━━━ Data section

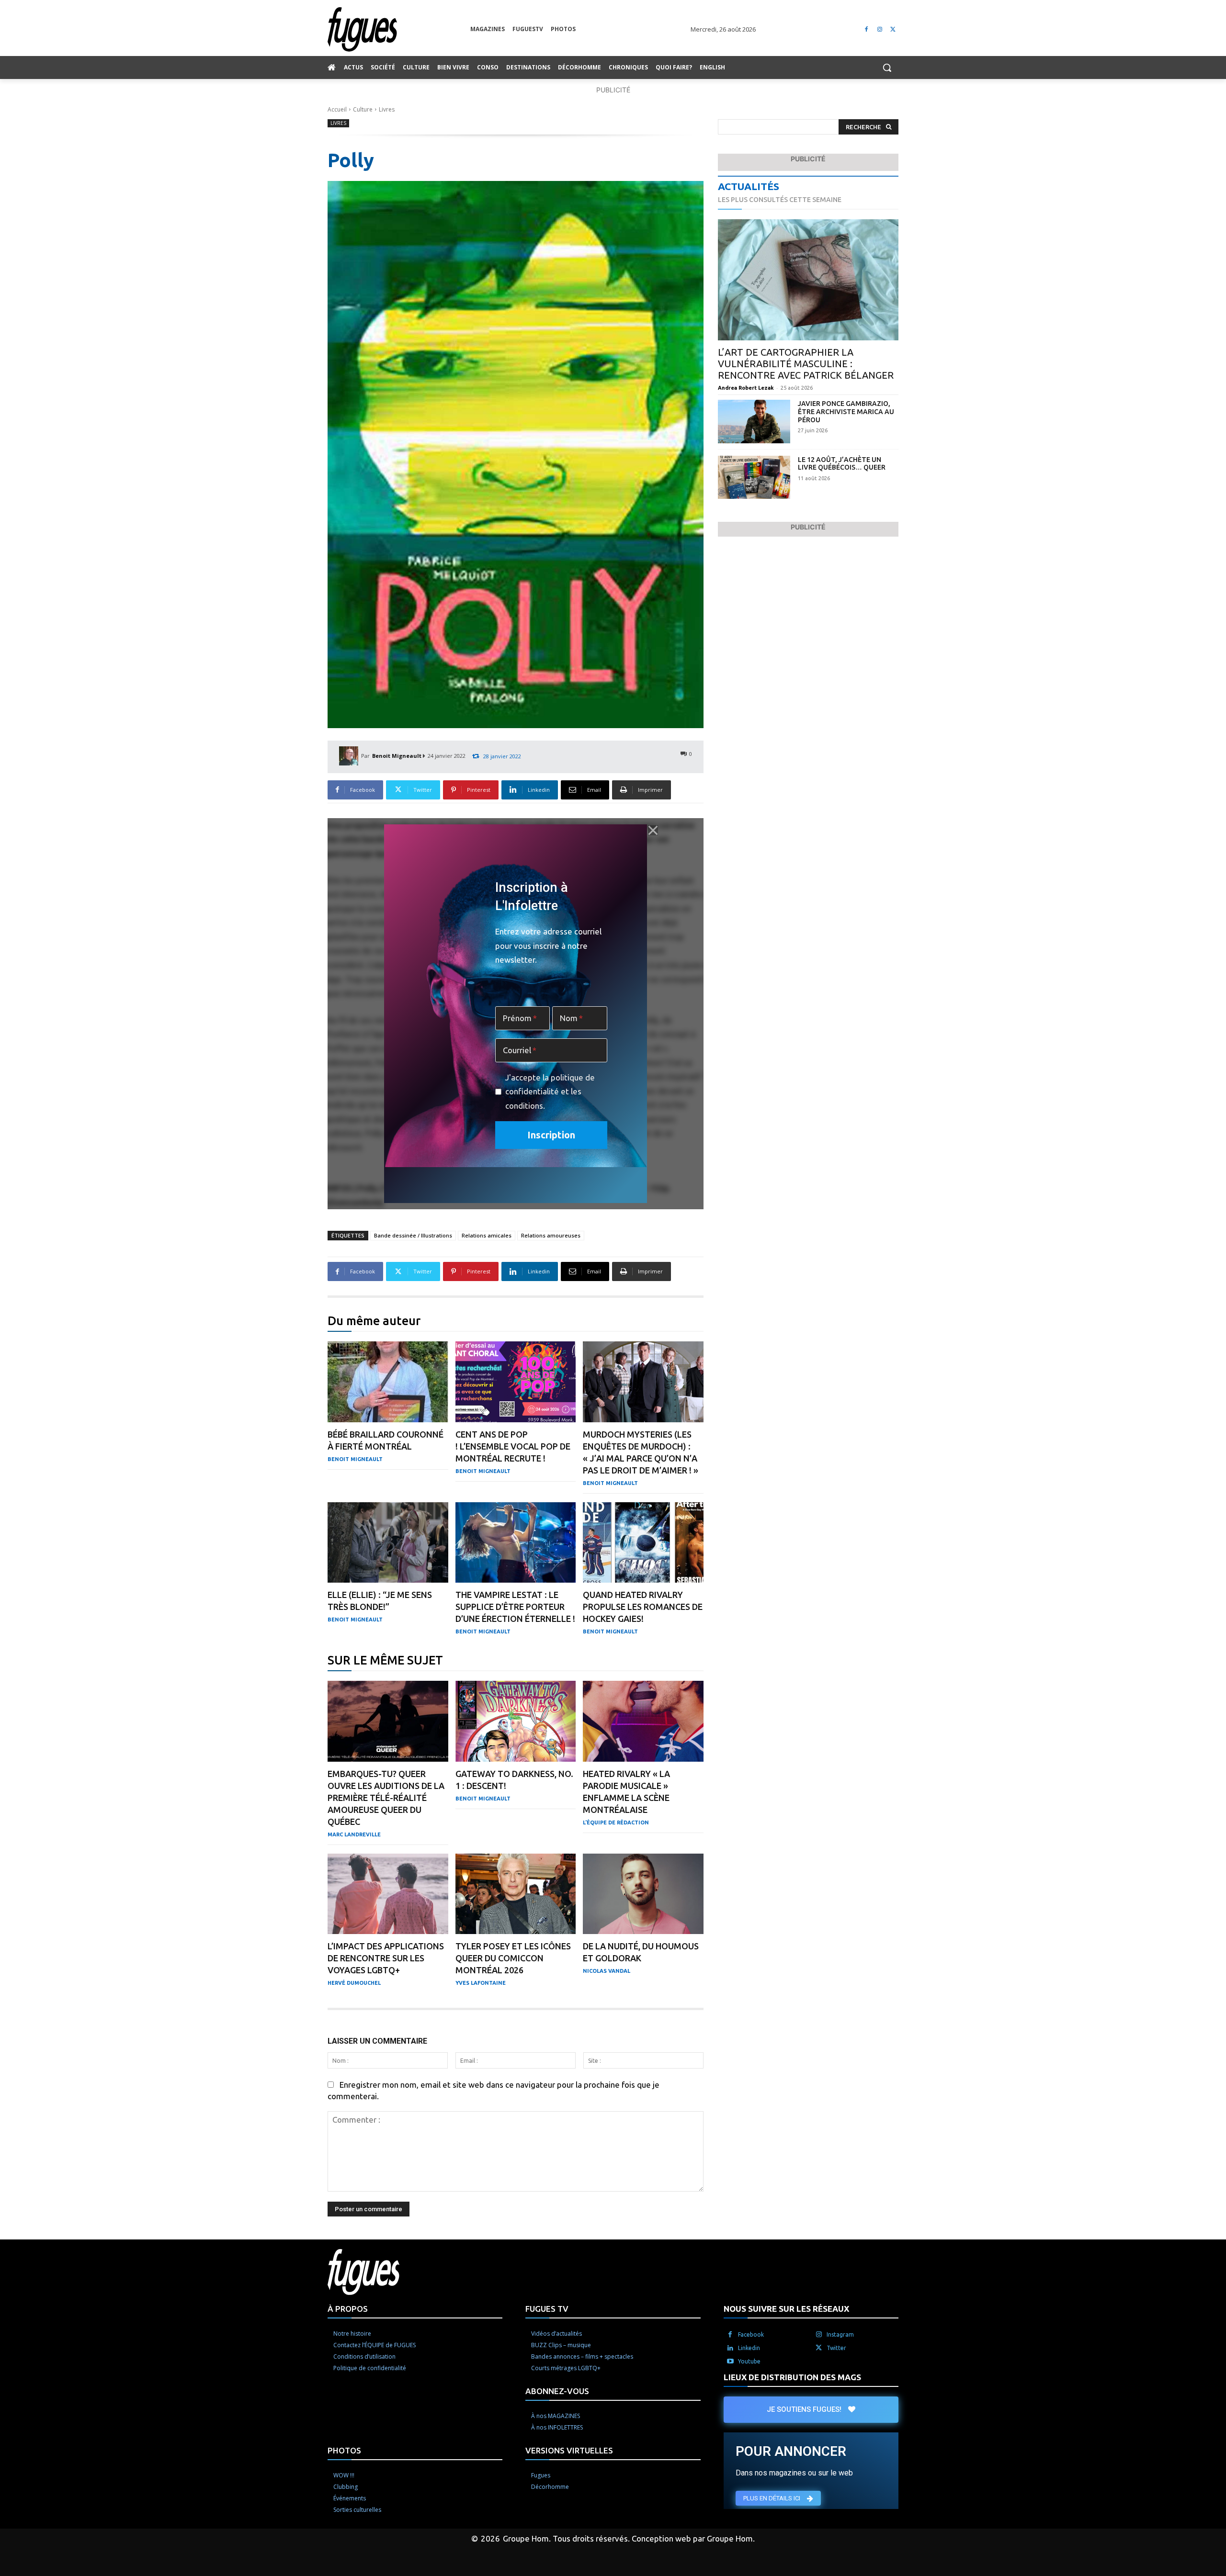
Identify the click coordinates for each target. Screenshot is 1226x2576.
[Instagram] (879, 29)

━━━━━━
━━━ Data section

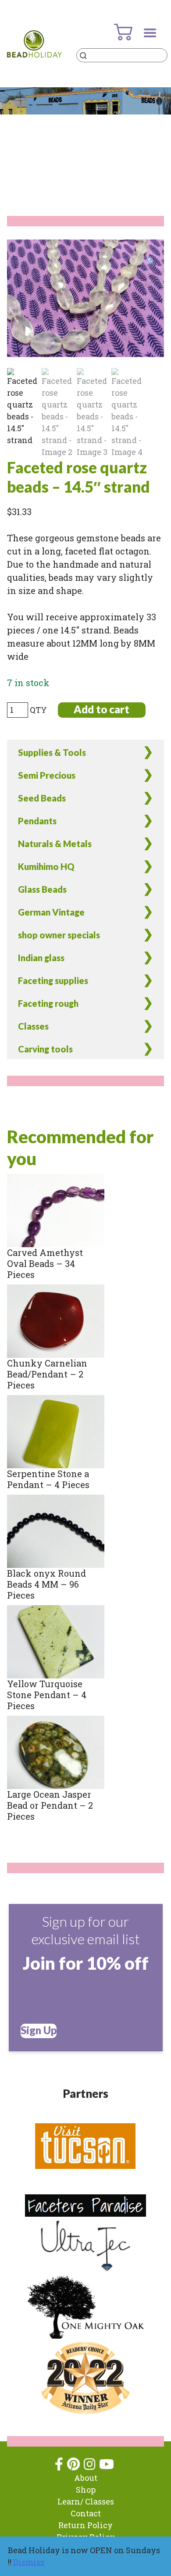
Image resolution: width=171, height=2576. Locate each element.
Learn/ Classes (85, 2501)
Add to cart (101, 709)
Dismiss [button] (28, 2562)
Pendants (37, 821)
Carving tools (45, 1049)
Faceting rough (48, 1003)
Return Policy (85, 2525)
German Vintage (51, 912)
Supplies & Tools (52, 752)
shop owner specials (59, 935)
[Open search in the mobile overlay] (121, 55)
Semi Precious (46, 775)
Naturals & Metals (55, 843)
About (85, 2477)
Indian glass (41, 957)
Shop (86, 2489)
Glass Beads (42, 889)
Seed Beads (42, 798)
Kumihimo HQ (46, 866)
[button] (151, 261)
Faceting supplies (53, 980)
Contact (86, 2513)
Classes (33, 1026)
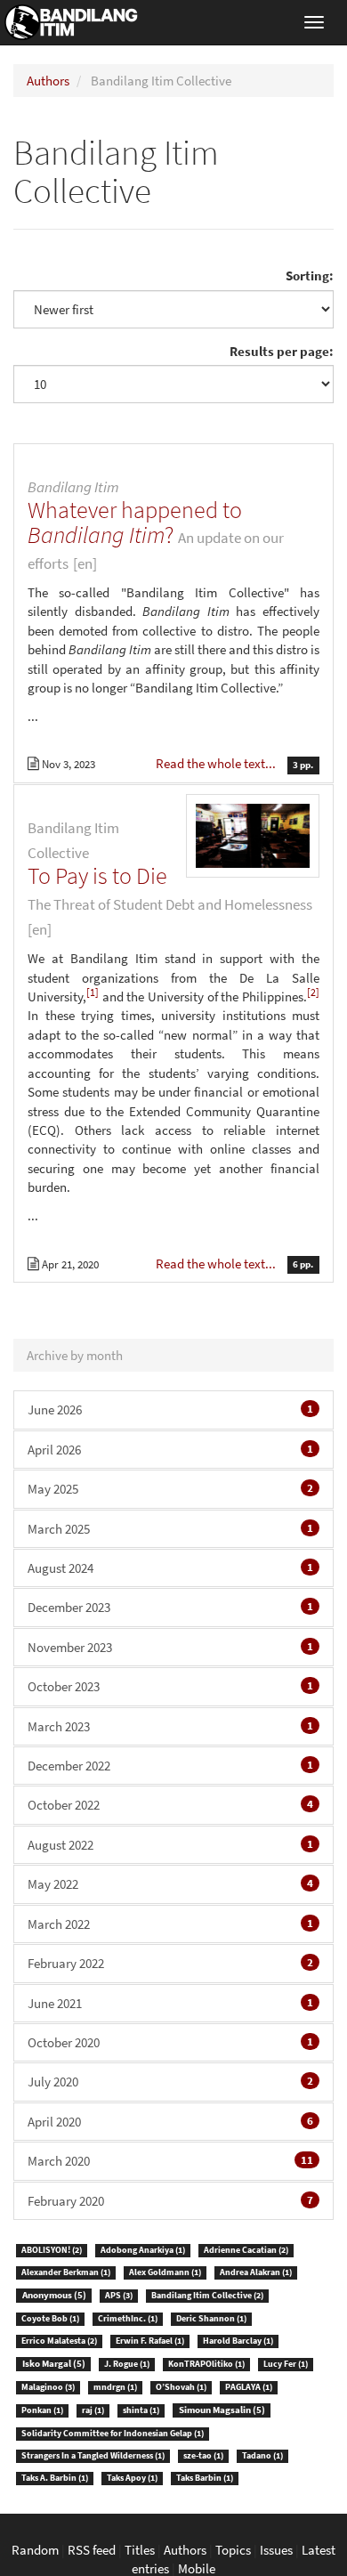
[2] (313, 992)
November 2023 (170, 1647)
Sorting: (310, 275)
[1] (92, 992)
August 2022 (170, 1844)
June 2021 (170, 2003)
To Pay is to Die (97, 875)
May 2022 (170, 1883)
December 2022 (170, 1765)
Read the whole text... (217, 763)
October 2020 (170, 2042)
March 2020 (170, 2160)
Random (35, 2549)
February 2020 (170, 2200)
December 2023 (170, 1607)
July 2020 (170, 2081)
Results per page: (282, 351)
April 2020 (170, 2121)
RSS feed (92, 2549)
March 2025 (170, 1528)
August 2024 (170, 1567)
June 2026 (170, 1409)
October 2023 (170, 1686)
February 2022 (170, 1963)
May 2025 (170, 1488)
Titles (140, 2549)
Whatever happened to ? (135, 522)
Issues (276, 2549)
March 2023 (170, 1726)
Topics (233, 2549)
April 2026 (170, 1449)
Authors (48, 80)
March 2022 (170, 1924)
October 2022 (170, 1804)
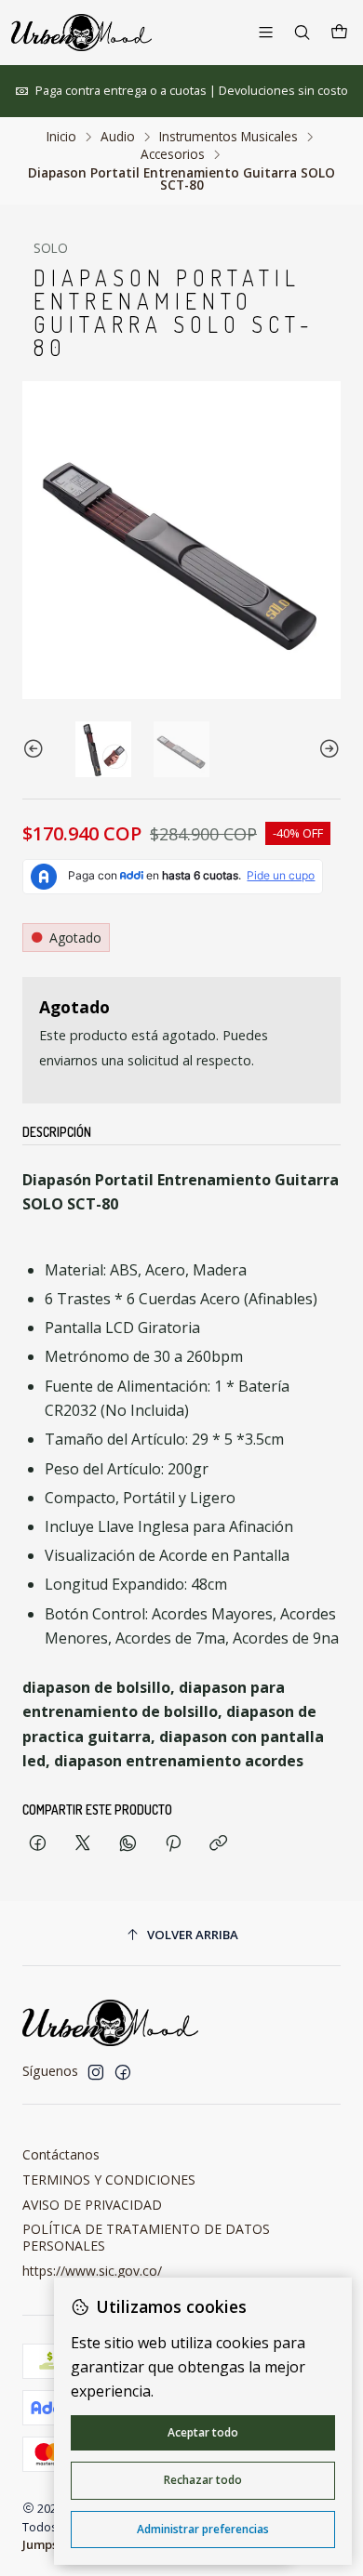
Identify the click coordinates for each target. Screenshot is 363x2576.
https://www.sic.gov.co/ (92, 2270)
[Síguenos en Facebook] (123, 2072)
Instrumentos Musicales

━━━━━━

Given exercise | Retype the items starting at the line that has "May 2025 (170, 1488)" and ending after the line that has "Instrumentos Musicales", with the pictures left out.

Finished exercise |
May 2025 (170, 1488)
Titles (140, 2549)
Whatever happened to ? (135, 522)
Issues (276, 2549)
March 2023 (170, 1726)
Topics (233, 2549)
April 2026 (170, 1449)
Authors (48, 80)
March 2022 (170, 1924)
October 2022 (170, 1804)
Identify the click coordinates for each target. Screenshot is 363x2576.
https://www.sic.gov.co/ (92, 2270)
[Síguenos en Facebook] (123, 2072)
Instrumentos Musicales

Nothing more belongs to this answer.